Friday, May 22, 2015

Medicare Billing: 837I and Form CMS-1450

What are the 837I and Form CMS-1450?

The 837I (Institutional) is the standard format used by institutional providers to transmit health care claims electronically. The Form CMS-1450, also known as the UB-04, is the standard claim form to bill Medicare Administrative Contractors (MACs) when a paper claim is allowed. In addition to billing Medicare, the 837I and Form CMS 1450 may be suitable for billing various government and some private insurers.

Data elements in the Centers for Medicare & Medicaid Services (CMS) uniform electronic billing specifications are consistent with the hard copy data set to the extent that one processing system can handle both. CMS designates the form as the Form CMS-1450 and the form is referred to throughout this fact sheet as the CMS-1450.

Institutional providers include hospitals, Skilled Nursing Facilities (SNFs), End Stage Renal Disease (ESRD) providers, Home Health Agencies (HHAs), hospices, outpatient rehabilitation clinics, Comprehensive Outpatient Rehabilitation Facilities (CORFs), Community Mental Health Centers (CMHCs), Critical Access Hospitals (CAHs), Federally Qualified Health Centers (FQHCs), histocompatibility laboratories, Indian Health Service (IHS) facilities, organ procurement organizations, Religious Non-Medical Health Care Institutions (RNHCIs), and Rural Health Clinics (RHCs).


The American National Standards Institute (ANSI) Accredited Standards Committee (ASC) X12N 837I (Institutional)
Version 5010A2 is the current electronic claim version. To learn more, visit the ASC X12 website on the Internet.
ANSI = American National Standards Institute
ASC = Accredited Standards Committee
X12N = Insurance section of ASC X12 for the health insurance industry’s administrative transactions
837 = Standard format for transmitting health care claims electronically
I = Institutional version of the 837 electronic format
Version 5010A2 = Current version of the Health Insurance Portability and Accountability Act (HIPAA) electronic transaction standards for institutional providers.

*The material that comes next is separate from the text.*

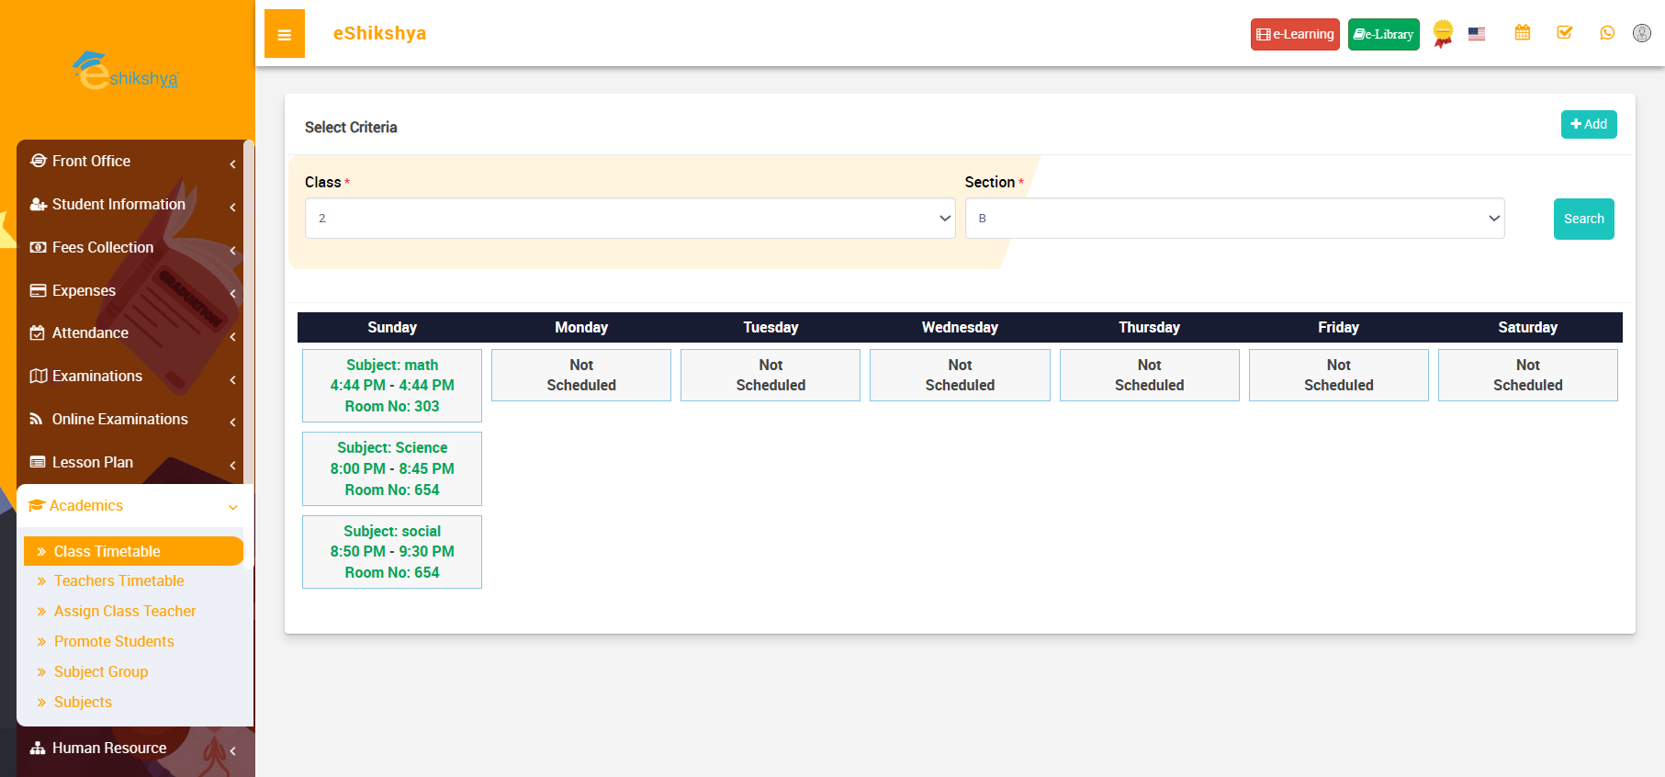This screenshot has height=777, width=1665.
Task: Select the Science subject timetable entry
Action: pos(392,468)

Implementation and Companion Guides for Electronic Transactions

ASC X12N implementation guides are the specific technical instructions for implementing each of the adopted HIPAA standards and provide instructions on the content and format requirements for each of the standards’ requirements. The documents are written for use by all health benefit payers, not specifically for Medicare. Implementation guides, including Version 5010 consolidated guides, can be purchased at the ASC X12 store or from the Washington Publishing Company on the Internet.

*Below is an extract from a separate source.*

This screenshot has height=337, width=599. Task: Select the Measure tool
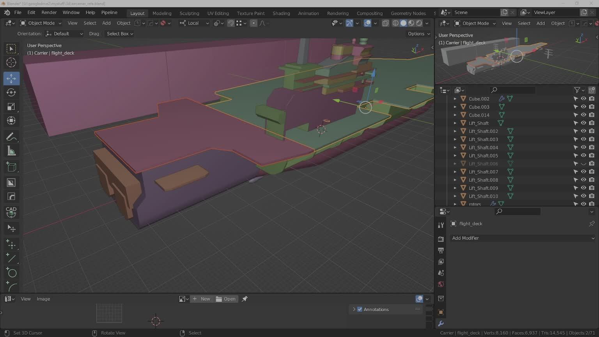click(11, 151)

CMS publishes a companion guide to supplement the implementation guide to provide further instruction specific to Medicare. The “5010A2 - Part A 837 Companion Guide” is located on the CMS website and provides  specific 837I electronic claim loop and segment references. MACs also publish their own companion documents, which provide additional information specific to that contractor’s business. To locate a MAC’s Companion Guide, visit that contractor’s website. Implementation guides and companion guides are technical documents, and providers may require assistance from software vendors or clearinghouses to interpret and implement the information within the guides.

Submitting Accurate Claims

Providers play a vital role in protecting the integrity of the Medicare Program by submitting accurate claims, maintaining current knowledge of Medicare billing policies, and ensuring all documentation required to support the medical need for the service rendered is submitted when requested by the MAC.
In addition to correct claims completion, Medicare coverage and payment is contingent upon a determination that an item or service:
• Meets a benefit category;
• Is not specifically excluded from coverage; and
• Is reasonable and necessary.

In general, fraud is defined as making false statements or representations of material facts to obtain some benefit or payment for which no entitlement would otherwise exist.

Abuse describes practices that, either directly or indirectly, result in unnecessary costs to the Medicare Program. It is a crime to defraud the Federal government and its programs. Punishment may include imprisonment, significant fines, or both under a number of laws including the False Claims Act, the Anti-Kickback Statute, the Physician Self-Referral Law (Stark Law), and the Criminal Health Care Fraud Statute.

When Does Medicare Accept a Hard Copy Claim Form?

Initial claims for payment under Medicare must be submitted electronically unless an institutional provider qualifies for a waiver or exception from the Administrative Simplification Compliance Act (ASCA) requirement for electronic submission of claims.

Before submitting a hard copy claim, providers should self-assess to determine if they meet one or more of the ASCA exceptions. For example, institutional providers that have fewer than 25 Full-Time Equivalent (FTE) employees and bill a MAC are considered to be small and might therefore qualify to be exempt from Medicare electronic billing requirements. If an institutional provider meets an exception, there is no need to submit a waiver request.

There are other situations when the ASCA electronic billing requirement could be waived for some or all claims, such as if disability of all members of an institutional provider’s staff prevents use of a computer for electronic submission of claims. Institutional providers must obtain Medicare pre-approval to submit paper claims in these situations by submitting a waiver request to their MAC.